The latest came Friday night at the Macon Centreplex, where Martin’s top-ranked Buford boys basketball team fought off No. 3 Fayette County for a 76-69 victory and the Class AAAAA state title. What made this victory unique was the makeup of his roster.
“This group right here, we have 11 seniors,” said Martin, who won three titles at Norcross and four at Greater Atlanta Christian before the most recent two at Buford. “I’ve never had 11 seniors on my team before. I was scared to death when we started this year that there would be conflict because they’re not all going to get to play. But they bought in. They kept their friendship like it needed to be and they bought into it. That’s what made this championship so special.”
Two of those seniors, the most physically dominant two on the floor Friday night, carried the offensive load.
Marcus Watson and Eric Coleman combined for 58 points and 19 rebounds, making 16 of 27 field goals (59.3 percent) and 19 of 25 free throws. Watson, an Oklahoma State recruit, had 33 points and 10 rebounds, and Coleman, a High Point (N.C.) signee, had 25 points, nine rebounds and four blocked shots with his future college head coach Tubby Smith in attendance.
They took advantage of the defensive attention Fayette (26-6) paid to the other member of Buford’s top three scorers, Donell Nixon. Nixon had eight points and six rebounds, but was limited to six shot attempts.
“They did a great job of taking Donell out of the ball game, just denying him the ball,” Martin said. “What he didn’t do was start panicking. He took a couple of questionable shots. But the way he shoots the ball, I’m not sure any shot’s questionable. But Marcus and Eric stepped up big on the offensive end with them taking Donell away.”
Another sweet memory for this year’s Wolves (29-2) comes from erasing the memory of a disappointing early exit from last year’s state playoffs. They were dominant defensively throughout the playoffs, and the senior group added another state title to the one they earned as sophomores in 2017.
“This year we came in focused, we locked in on the small things,” Watson said. “We became the best players we could be, the best team and we took it home.”
Buford, which won its 14th straight game, started the game on a 6-0 run, capped by a Watson dunk. It led 14-8 after a quarter, then led by as many as 12 points late in the second quarter before Fayette closed to 39-31 at halftime.
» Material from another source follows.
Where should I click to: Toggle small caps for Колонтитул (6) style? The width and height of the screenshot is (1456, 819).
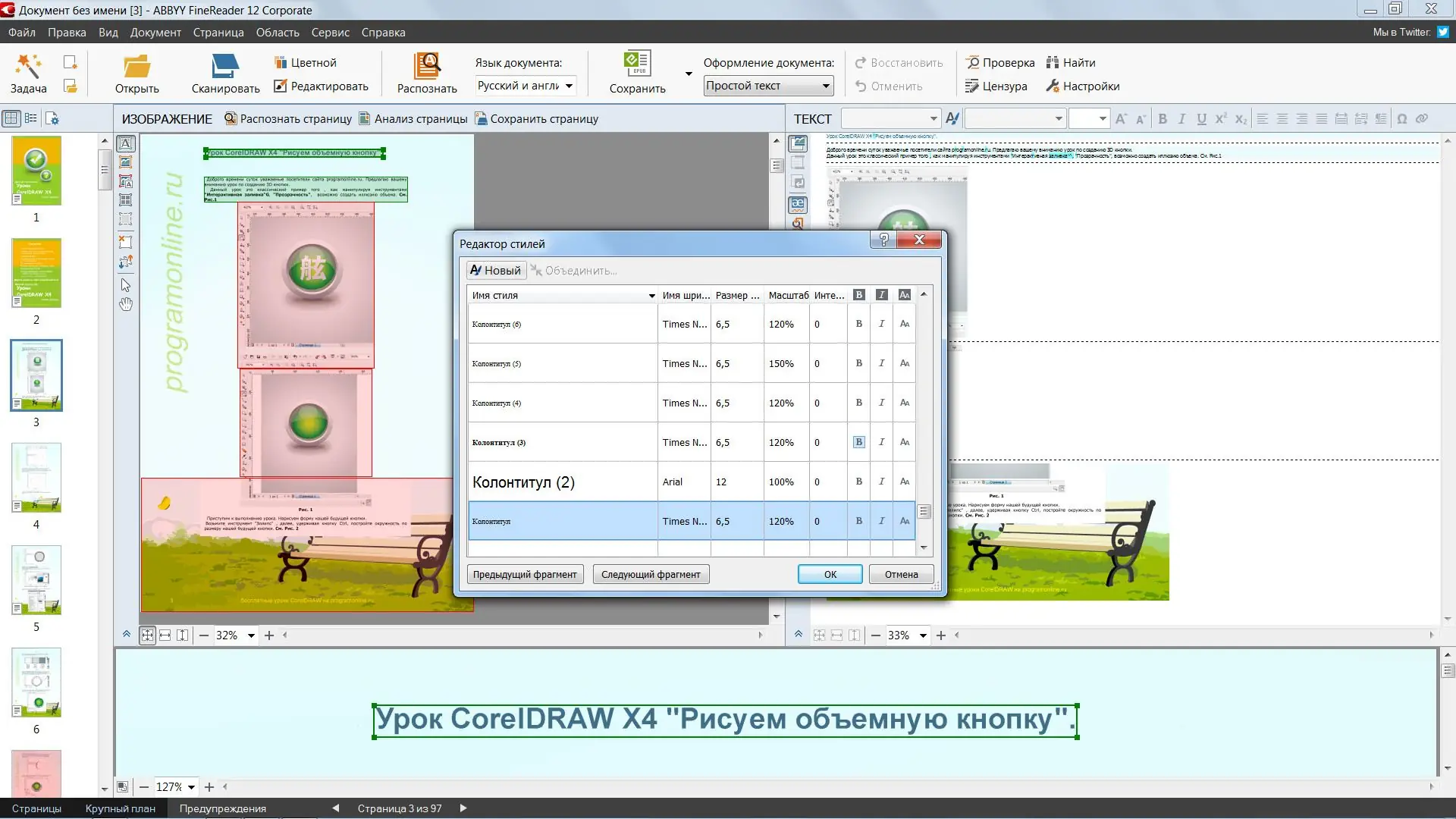905,324
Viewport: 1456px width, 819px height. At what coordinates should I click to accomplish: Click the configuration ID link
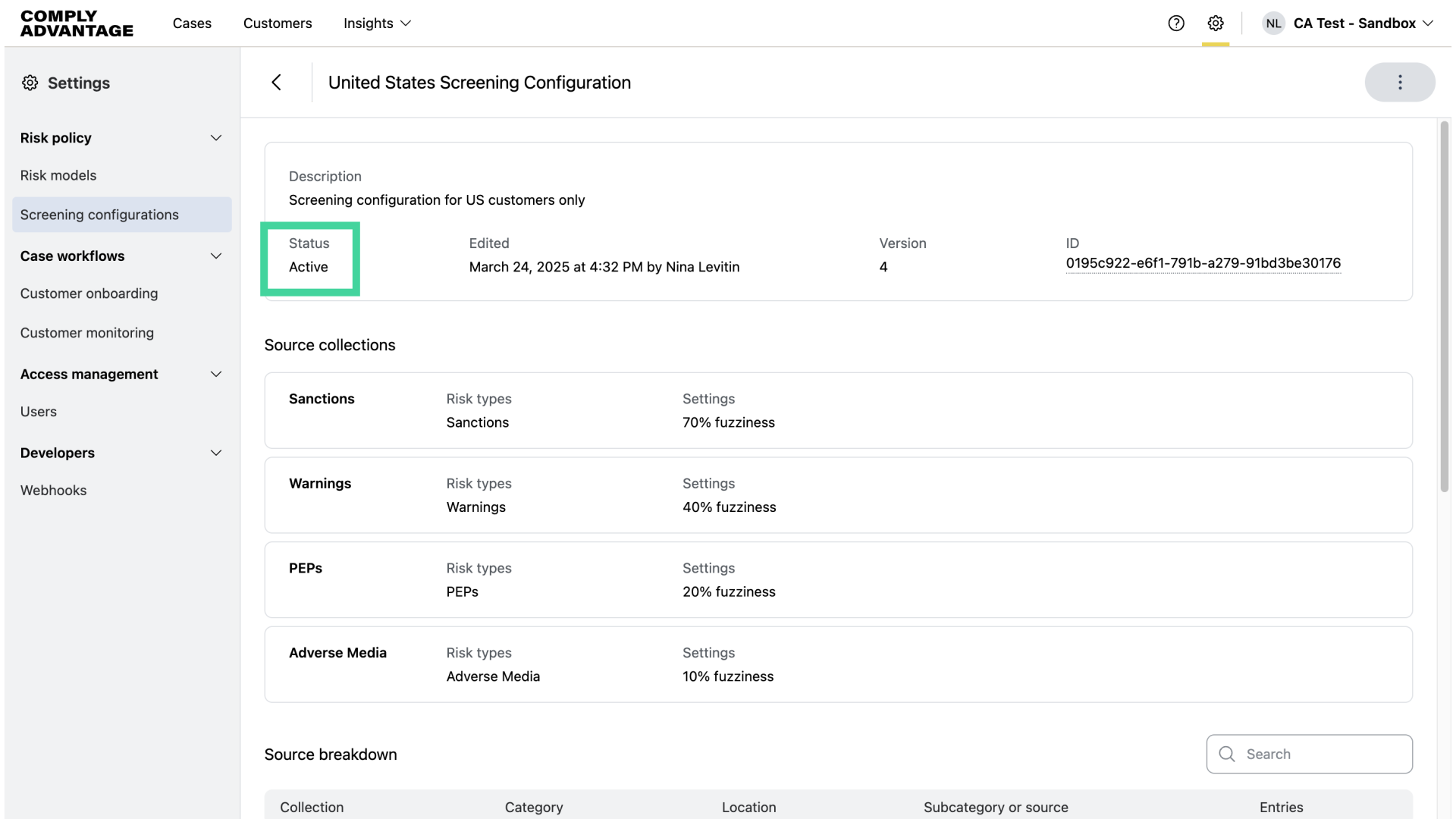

The big lead came courtesy of an 8-0 run in a span of 21 seconds. After Coleman was fouled and made two free throws, the Fayette bench was called for two technical fouls. Then Watson made a deep 3-pointer for a 39-27 edge with 53 seconds left in the second quarter.
But Fayette shot itself back into the game in the third quarter.
“That group can flat out shoot the basketball,” Martin said of the Tigers.
The teams entered the fourth quarter tied, and traded free throws and 3-pointers in the first two minutes of the fourth. Watson delivered from there, making two free throws for a 60-58 lead with 4:38 left. He followed with a step-back 3-pointer with 4:02 remaining for a 63-58 edge.
Fayette missed a 3-pointer on the ensuing trip that set up a transition layup from Coleman, who was fouled and made the free throw with 3:40 remaining for a 66-58 lead. The Tigers never recovered.
“We just took over,” Watson said.
Ashton Young contributed six points, six assists, four rebounds and three steals for the Wolves, and Bobby Miller added eight rebounds, three assists and two steals. With Watson and Coleman leading the way, Buford had a 42-23 advantage in rebounding.
Ricky Knight (22 points, 6 of 8 from 3-point range), JeKobe Coleman (15 points), Josh Dupree (12 points) and Terrell Bradley (10 points) scored in double figures for Fayette.
The Tigers had the most offensive success by far of any team facing Buford in the postseason, but it didn’t have enough to stop the Wolves and their seniors from another state championship.
“It’s huge (for the seniors),” Martin said. “They’re all such good kids. They love each other. They love being together. They love doing things together, not just basketball. But to know that 11 guys on your team are going out as state champions is special. That’s very special.”